話題 | 神奈川新聞 | 2018年5月21日(月) 17:32

屋良朝信さん
屋良朝信さん

 沖縄出身の両親と、子どもの頃訪れた沖縄の海辺の光景を、いまも忘れない。ウチナーンチュ(沖縄人)2世は、それを原風景と感じ、自身の歌で紡ぐ。

 2014年、自身が作詞・作曲した楽曲「ゆうな」をCDに収録した。海岸に自生し黄色い花を咲かせる沖縄を代表するユウナ(オオハマボウ)がテーマ。朝に開花し夕方には散る花を歌った。「赤っぽく変色した花が地面を埋めるとその日が終わると知らせてくれた」という。

 知人の音楽家でジオラマ作家の石井彰英さんが楽曲に着目し、音楽に海辺の風景など静止画像を添えた4分ほどの作品を制作。今年5月、動画投稿サイト「ユーチューブ」にアップした。作品をインターネット検索した友人たちから、「あの曲が発信力を強めて戻ってきたね」と褒められ、うれしそうだ。

 歌は「海も空も かがやき ゆれる 生まれたばかりの 陽射しを浴びて こぼれ咲いてる 影をふみながら 時が忘れた道」としたためた。
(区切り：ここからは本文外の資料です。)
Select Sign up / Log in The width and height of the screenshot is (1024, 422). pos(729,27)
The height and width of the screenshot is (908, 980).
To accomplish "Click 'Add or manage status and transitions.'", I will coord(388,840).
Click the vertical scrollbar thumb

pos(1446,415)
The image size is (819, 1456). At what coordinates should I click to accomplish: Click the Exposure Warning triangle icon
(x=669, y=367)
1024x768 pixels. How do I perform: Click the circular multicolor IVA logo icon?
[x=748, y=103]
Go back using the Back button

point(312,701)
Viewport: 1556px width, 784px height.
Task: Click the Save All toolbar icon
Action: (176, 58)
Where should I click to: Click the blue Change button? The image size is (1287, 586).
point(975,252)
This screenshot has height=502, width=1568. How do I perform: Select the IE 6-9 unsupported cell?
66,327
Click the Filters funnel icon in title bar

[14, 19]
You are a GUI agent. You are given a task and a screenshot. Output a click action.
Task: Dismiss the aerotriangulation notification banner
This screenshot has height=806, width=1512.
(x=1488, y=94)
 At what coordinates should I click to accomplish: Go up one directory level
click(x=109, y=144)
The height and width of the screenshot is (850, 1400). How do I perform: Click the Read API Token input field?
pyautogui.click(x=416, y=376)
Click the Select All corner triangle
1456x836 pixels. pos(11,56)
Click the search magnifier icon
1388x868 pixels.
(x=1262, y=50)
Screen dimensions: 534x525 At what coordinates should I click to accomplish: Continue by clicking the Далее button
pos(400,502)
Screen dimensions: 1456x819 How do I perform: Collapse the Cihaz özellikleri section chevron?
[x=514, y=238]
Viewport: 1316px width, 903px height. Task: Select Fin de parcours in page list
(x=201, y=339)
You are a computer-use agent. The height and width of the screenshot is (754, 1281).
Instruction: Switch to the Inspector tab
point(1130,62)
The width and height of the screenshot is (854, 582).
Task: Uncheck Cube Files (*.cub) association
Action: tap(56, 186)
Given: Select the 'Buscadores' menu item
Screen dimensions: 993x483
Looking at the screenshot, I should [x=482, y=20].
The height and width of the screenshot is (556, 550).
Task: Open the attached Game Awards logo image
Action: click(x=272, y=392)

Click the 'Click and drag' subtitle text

 沖縄市(旧コザ市)出身の両親のもと、川崎市川崎区で生まれた。両親に連れられ何度も訪れた古里はベトナム戦争の時代。米軍の出撃拠点の沖縄では、先の命が分からない大勢の米兵が基地周辺で一時の享楽にふけっていた。

 「コザの米軍基地ゲート通りの近くに両親の本家があった。あるとき、米軍払い下げの品を扱う店で大きな袋を見せられた。戦争で死んだ兵士を運んだ袋だといい、この染みが血の痕だと。子ども相手に冗談を言って怖がらせたのかもしれないが」

 心に強い印象を受けた両親の出身地・沖縄。自身の原風景として残ったのは、基地のある沖縄ではなく、昔からの海の情景だった。「荒れた時代より、ジュゴンの生息する海の情景が沖縄らしいと思った。2世のDNAがそれを伝えろと背中を押した」

 「沖縄の親戚たちは、誰もが基地があることをいいとは思わない。ただ振興策で一部が潤う現実があり、基地問題はとてもデリケートだ。みんなに共通するのは沖縄の海辺や自然への愛情だ。それこそが原風景だろう」

 学生運動が盛んだった10代の終わり頃、在籍した都内の明治大では休講が続いた。作家・小田実さんの著書の影響を受けて休学、「何でも見てやろう」とバックパッカーの旅に出た。北欧や英国の街角で、ギターを抱えて日本の歌を歌った。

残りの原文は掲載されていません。